Scientists point to the global agreement, years in the making, as the last, best hope for averting the worst effects of global warming. Obama has spent months prodding other countries to make ambitious carbon-cutting pledges to the agreement, which he hopes will become the framework for countries to tackle the climate issue long beyond the end of his presidency in early 2017.

But Republicans have tried to undermine the president by sowing uncertainty about whether the U.S. will make good on its promises. Senate Majority Leader Mitch McConnell, R-Ky., and other GOP leaders have warned other countries not to trust any deal Obama may strike; other GOP allies are working to nullify Obama’s emissions-cutting steps at home.

“Congress and more than half of the states have already made clear that he won’t be speaking for us,” according to a McConnell opinion column posted on The Washington Post’s website. He said it would be “irresponsible for an outgoing president to purport to sign the American people up” for a new climate agreement.

About 150 heads of state are set to join Obama for talks Monday and Tuesday as the deal nears the finish line. The goal is to secure worldwide cuts to emissions of heat-trapping gases to limit the rise of global temperatures to about an additional 2 degrees from now.

With little room for error, leaders have tried to avoid the pitfalls that undercut global climate negotiations in the past – specifically, those in Kyoto, Japan, in the early 1990s and in Denmark during Obama’s first term.

The deal in Kyoto – which the U.S. never ratified – spared developing countries such as China and India from mandatory emissions cuts, causing resentment in the U.S. and other industrialized countries. The Paris agreement would be the first to involve all countries.

In Copenhagen in 2009, leaders managed only to produce a broad-strokes agreement that fell far short of intended goals.

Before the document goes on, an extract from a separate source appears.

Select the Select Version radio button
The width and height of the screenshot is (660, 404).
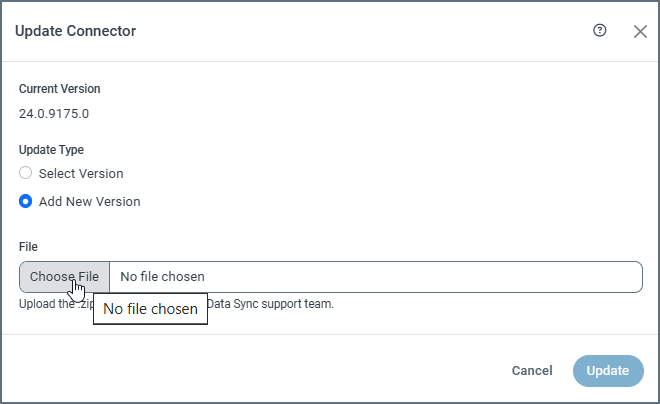coord(26,173)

The concept behind a Paris pact is that the 170 or so nations already have filed their plans. They then would promise to fulfill their commitments in a separate arrangement to avoid the need for ratification by the Republican-run Senate. That dual-level agreement could be considered part of a 1992 treaty already approved by the Senate, said Nigel Purvis, an environmental negotiator in the Clinton and George W. Bush administrations.

But it’s not just about whether or not to ratify.

In the United States, the talks are entangled in the debate about whether humans really are contributing to climate change, and what, if anything, policymakers should do about it.